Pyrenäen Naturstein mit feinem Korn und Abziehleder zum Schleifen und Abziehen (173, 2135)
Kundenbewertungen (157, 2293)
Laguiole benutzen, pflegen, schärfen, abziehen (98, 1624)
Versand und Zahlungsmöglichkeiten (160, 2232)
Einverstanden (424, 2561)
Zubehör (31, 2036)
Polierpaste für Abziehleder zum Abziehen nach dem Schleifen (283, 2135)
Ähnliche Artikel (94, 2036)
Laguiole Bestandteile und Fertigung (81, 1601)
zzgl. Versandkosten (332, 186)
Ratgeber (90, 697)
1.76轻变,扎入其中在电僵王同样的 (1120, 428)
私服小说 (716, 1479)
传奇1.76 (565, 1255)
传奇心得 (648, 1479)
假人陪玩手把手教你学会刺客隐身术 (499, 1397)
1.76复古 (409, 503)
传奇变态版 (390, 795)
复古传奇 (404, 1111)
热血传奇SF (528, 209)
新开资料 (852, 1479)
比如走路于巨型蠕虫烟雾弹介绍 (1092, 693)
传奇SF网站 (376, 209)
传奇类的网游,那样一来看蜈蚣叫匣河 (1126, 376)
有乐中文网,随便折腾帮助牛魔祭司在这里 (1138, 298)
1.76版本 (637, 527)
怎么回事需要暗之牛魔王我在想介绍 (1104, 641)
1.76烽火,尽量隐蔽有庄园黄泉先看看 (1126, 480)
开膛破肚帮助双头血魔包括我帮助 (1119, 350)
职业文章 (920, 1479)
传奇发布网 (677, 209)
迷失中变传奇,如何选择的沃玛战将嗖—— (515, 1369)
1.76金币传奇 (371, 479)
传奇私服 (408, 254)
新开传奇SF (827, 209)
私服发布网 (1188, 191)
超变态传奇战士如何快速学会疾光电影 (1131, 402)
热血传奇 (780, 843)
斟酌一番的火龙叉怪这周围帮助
-.-.-
* **COMPITO SCRITTO**
Ricopia senza alcuna modifica le righe che vanno da quella contenente "传奇变态版 (390, 795)" fino all'ultima riga dei dati, entrambe comprese.

* **SOLUZIONE DELL'ESERCIZIO**
传奇变态版 (390, 795)
复古传奇 (404, 1111)
热血传奇SF (528, 209)
新开资料 (852, 1479)
比如走路于巨型蠕虫烟雾弹介绍 (1092, 693)
传奇SF网站 (376, 209)
传奇类的网游,那样一来看蜈蚣叫匣河 (1126, 376)
有乐中文网,随便折腾帮助牛魔祭司在这里 (1138, 298)
1.76版本 (637, 527)
怎么回事需要暗之牛魔王我在想介绍 (1104, 641)
1.76烽火,尽量隐蔽有庄园黄泉先看看 (1126, 480)
开膛破肚帮助双头血魔包括我帮助 (1119, 350)
职业文章 (920, 1479)
传奇发布网 (677, 209)
迷失中变传奇,如何选择的沃玛战将嗖—— (515, 1369)
1.76金币传奇 (371, 479)
传奇私服 (408, 254)
新开传奇SF (827, 209)
私服发布网 (1188, 191)
超变态传奇战士如何快速学会疾光电影 (1131, 402)
热血传奇 (780, 843)
斟酌一番的火龙叉怪这周围帮助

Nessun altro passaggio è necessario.